Women in engineering and construction

Columnists | Manufacturing | Property & Construction

Roni Savage - BLM columnist

My first article for BLM discusses a topic I am extremely passionate about – Empowering women in Engineering & Construction.

I am managing director of Jomas Associates, an engineering & environmental consultancy serving the construction industry. We work on residential, retail, industrial and commercial schemes, for Land Developers across the UK.

Employing almost three million people and generating approximately £100bn every year for the UK economy, the construction industry is vital to the nation’s prosperity. While investment in construction projects continues to rise, the workforce does not appear to be growing. Far too few apprentices and graduates are entering the sector, and finding suitable skilled workers is a challenge. If not resolved, this will undoubtedly have an adverse impact on construction projects nationwide.

Following Brexit, the construction industry must explore different options to get skilled labour;

  • The industry must focus on developing existing talent, equipping them with appropriate training and knowledge to succeed.
  • Construction and Engineering should be promoted to more women, and personnel who may currently consider the career unattractive.

Attracting women into construction poses a significant problem

In 2017, women accounted for only 1 in 8 (12.5%) of personnel in engineering jobs in the UK. There is therefore a reliance on men to fill engineering and construction related vacancies.

With the gender disparity in construction at a time when the industry is crying out for new recruits, it is imperative that companies attract a more gender-balanced workforce.

Following discussions with several women, some of the reasons considered for this disparity are outlined below;

Stereotype – traditionally engineering and construction related careers were promoted to males more than females. The industry has a macho culture, which some women may consider inappropriate.

Career progression – the industry may not appeal to females due to perceived barriers to career progression, which is somewhat related to the stereotypes.

The gender pay gap – the disparate pay between men and women presents a barrier to both attracting and retaining the industry’s female workforce. According to the ONS, the gender pay gap between men and women working in construction stands at 45.4%, with women paid an average hourly rate of £8.04, compared with £14.74 for men.

Retention – Some women drop out of the engineering and construction related careers due to some of the issues previously identified. Many women also find it impossible to re-enter the industry post child birth or following a career break.

Sexism – While it would appear that extreme gender discrimination is no longer a widespread issue, unfortunately the culture of undermining decisions and competencies of women in Engineering and Construction still remains with a few. Some women have commented on benevolent sexism, which makes them feel awkward working in a male dominated environment.


If the construction industry is to deliver the billions of essential infrastructure projects the country has lined up, it is essential to keep the female workforce in place and also continue to attract new female talent.

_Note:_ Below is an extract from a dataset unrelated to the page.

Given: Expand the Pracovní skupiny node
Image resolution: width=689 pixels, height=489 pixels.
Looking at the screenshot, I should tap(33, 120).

Role models and female STEM ambassadors are required to raise the profile of Engineering and Construction. I love construction, I love everything about the built environment and engineering. In our industry there are so many opportunities that women don’t realise they can do. It is time to shout about it.

As Women in Engineering Day looms ahead on 23 June 2018, The Women in Engineering Society is running the ‘Top 50 Women in Engineering 2018 (WE50)’ campaign.

The WE50 campaign aims to raise awareness of the skills shortage facing the industry and the huge discrepancy between the number of men vs. women currently in Engineering professions. This is in an effort to change perceptions and encourage young women to consider Engineering as a viable and rewarding career.

For 2018, the theme is returners or transferrers, targeting women who may be returning or changing careers, and entering the Engineering field. This is an initiative, expected to strengthen the workforce.

The construction and engineering industry needs more women.